■ **Listed records**

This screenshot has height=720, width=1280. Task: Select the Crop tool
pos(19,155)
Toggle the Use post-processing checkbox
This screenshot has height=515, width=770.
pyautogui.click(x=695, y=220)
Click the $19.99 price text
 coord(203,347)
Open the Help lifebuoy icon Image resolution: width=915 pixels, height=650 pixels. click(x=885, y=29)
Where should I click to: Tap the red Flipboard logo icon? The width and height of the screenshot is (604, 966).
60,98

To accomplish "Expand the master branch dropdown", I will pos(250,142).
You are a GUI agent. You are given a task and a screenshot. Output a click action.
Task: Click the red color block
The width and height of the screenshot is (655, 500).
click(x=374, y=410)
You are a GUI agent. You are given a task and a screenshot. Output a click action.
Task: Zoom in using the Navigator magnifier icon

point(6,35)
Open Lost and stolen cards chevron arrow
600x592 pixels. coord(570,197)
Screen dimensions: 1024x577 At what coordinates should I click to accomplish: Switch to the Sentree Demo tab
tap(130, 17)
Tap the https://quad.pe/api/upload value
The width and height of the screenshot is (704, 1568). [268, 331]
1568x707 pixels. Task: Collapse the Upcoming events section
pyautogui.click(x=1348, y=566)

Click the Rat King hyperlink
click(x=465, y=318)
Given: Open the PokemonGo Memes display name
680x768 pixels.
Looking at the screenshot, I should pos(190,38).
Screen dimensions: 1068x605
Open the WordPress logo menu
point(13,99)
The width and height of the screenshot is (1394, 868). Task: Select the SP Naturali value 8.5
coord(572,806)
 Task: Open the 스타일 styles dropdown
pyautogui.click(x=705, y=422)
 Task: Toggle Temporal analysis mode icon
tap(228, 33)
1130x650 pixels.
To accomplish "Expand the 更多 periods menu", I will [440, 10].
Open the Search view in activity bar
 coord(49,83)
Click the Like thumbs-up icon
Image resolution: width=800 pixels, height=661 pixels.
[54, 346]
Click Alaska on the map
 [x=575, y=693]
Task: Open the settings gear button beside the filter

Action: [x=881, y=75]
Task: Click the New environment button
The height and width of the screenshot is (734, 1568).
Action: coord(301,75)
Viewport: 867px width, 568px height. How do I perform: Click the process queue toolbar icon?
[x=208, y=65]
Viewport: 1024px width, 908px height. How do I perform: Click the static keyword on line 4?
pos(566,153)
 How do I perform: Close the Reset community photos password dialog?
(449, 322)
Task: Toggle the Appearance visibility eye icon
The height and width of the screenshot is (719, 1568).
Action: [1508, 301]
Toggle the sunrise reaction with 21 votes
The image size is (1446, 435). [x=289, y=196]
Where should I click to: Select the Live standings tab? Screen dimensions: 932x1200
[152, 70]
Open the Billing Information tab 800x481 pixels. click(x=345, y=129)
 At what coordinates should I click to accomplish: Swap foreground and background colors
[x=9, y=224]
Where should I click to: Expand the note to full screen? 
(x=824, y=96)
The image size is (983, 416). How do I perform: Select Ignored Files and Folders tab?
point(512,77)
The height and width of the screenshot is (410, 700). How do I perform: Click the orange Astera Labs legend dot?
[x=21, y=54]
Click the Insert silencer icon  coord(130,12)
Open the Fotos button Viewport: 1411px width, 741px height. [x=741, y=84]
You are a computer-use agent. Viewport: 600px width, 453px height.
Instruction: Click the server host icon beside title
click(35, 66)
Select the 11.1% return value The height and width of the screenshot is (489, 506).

■ **What the task asks**
Show all lines of the material in which the word "will" can be found.

■ **Exercise result**
To accomplish "Expand the master branch dropdown", I will pos(250,142).
To accomplish "Expand the 更多 periods menu", I will [440, 10].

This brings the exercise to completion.